(Element and text location data)
━━━━

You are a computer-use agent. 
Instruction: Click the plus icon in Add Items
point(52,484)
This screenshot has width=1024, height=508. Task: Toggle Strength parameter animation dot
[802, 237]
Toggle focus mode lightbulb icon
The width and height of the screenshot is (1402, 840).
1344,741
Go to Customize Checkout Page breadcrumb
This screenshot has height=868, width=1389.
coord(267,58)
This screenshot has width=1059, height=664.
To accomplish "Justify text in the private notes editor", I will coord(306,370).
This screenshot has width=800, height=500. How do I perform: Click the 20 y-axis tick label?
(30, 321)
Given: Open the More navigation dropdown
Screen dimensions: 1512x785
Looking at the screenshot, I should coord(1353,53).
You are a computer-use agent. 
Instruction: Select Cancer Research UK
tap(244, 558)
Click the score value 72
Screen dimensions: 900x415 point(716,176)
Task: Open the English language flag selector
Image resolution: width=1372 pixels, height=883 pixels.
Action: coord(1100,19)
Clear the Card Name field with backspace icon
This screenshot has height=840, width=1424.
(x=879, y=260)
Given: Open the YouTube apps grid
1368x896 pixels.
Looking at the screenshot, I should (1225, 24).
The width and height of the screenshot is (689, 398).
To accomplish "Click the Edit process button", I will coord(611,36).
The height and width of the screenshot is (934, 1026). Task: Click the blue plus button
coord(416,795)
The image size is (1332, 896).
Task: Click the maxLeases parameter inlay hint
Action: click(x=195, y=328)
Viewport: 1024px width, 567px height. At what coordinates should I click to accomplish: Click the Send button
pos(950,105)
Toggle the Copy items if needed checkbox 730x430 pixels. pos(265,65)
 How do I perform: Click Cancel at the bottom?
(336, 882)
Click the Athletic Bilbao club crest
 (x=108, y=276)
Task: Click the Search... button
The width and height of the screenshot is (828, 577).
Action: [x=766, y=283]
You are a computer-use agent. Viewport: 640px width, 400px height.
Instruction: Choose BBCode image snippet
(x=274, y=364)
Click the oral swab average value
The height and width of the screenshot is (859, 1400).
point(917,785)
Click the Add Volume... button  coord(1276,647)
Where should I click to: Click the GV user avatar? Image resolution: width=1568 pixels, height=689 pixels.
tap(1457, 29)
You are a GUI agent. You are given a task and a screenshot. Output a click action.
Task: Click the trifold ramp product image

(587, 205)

━━━━

▶ _THE TASK_
Rewrite the material starting at the line that contains "Where should I" and ending at the last line, requests included, with every coordinate in the answers lowered by 77.

▶ _SOLUTION TO THE PROBLEM_
Where should I click to: Click the GV user avatar? Image resolution: width=1568 pixels, height=689 pixels.
tap(1380, -48)
You are a GUI agent. You are given a task and a screenshot. Output a click action.
Task: Click the trifold ramp product image

(510, 128)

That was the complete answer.